In some versions of the "nosophoros" etymology, an intermediate form *nesufur-atu, or sometimes *nosufur-atu is presented but both the original source for this and the justification for it are unclear. This form is often indicated to be Slavonic or Slavic. It is likely that either Old Church Slavonic or the protolanguage Proto-Slavic is intended. As with νοσοφόρος, this supposed Slavonic word does not appear to be attested in primary sources, which severely undermines the credibility of the argument.

===Other possible etymologies===
Another common etymology suggests that the word meant "not breathing", which appears to be attempting to read a derivative of the Latin verb spirare ("to breathe") as a second morpheme in nosferatu, with the closest hypothetical Romanian word being *nuspirândul.
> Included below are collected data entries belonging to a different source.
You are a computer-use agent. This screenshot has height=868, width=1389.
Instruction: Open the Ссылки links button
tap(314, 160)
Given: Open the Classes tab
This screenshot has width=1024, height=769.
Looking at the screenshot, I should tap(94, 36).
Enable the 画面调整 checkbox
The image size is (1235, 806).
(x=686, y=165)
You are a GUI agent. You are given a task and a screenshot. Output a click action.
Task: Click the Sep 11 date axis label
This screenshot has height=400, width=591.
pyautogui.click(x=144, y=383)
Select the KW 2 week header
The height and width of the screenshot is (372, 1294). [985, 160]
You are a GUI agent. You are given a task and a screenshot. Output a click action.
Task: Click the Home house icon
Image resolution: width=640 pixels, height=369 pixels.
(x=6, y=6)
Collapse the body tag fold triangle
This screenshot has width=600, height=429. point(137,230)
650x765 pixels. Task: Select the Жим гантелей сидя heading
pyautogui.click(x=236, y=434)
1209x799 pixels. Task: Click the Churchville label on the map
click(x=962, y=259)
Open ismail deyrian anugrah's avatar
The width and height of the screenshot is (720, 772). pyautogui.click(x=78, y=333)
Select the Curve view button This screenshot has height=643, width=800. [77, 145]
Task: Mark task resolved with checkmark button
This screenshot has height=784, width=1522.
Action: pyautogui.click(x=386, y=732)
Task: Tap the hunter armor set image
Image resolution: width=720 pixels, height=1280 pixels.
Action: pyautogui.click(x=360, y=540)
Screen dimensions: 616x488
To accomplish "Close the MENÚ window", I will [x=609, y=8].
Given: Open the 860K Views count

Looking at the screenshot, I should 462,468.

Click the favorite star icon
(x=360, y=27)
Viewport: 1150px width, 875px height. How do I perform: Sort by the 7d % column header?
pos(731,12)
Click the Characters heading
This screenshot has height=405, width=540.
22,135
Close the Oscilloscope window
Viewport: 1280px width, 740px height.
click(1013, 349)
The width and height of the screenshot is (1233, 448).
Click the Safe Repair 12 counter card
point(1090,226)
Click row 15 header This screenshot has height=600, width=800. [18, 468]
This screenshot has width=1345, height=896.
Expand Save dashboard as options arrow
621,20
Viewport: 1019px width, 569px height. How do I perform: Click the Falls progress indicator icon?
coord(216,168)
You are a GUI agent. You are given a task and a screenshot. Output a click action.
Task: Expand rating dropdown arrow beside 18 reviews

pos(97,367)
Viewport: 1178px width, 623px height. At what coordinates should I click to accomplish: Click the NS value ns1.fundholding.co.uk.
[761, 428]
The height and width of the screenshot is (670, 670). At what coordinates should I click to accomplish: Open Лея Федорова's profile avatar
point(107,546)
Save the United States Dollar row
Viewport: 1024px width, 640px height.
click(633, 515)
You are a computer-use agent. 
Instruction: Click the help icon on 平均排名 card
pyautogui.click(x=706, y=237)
Skal notes that this is "without basis in lexicography", viewing all these etymologies (including the widely repeated nosophoros etymology) with skepticism.

A final possibility is that the form given by Gerard and the German folklorists is a well-known Romanian term lacking normalized spelling, a misinterpretation of the sounds of the word due to Gerard's limited familiarity with the language, or a dialectal variant. The standardization of Romanian was rather incomplete in the 19th century, as evidenced by the Dictionariulu Limbei Romane of 1871. This early Romanian dictionary, in a highly Latinized orthography, defines incubu ("incubus") as unu spiritu necuratu, compared to the modern standard un spirit necurat. Three candidate words that have been proposed are:
1. necurat ("unclean"), which is commonly associated with the occult (compare a avea un spirit necurat, “to have an evil spirit; to be possessed”).
2. nesuferit ("unbearable, insufferable).
3. nefârtat ("enemy", lit. "unbrothered").
The nominative masculine definite form of a Romanian noun in the declension to which these words belong takes the ending "-ul" or even the shortened "u", as in Romanian "l" is usually omitted in pronunciation, so the definite forms necuratu, nesuferitu and nefârtatu are commonly encountered.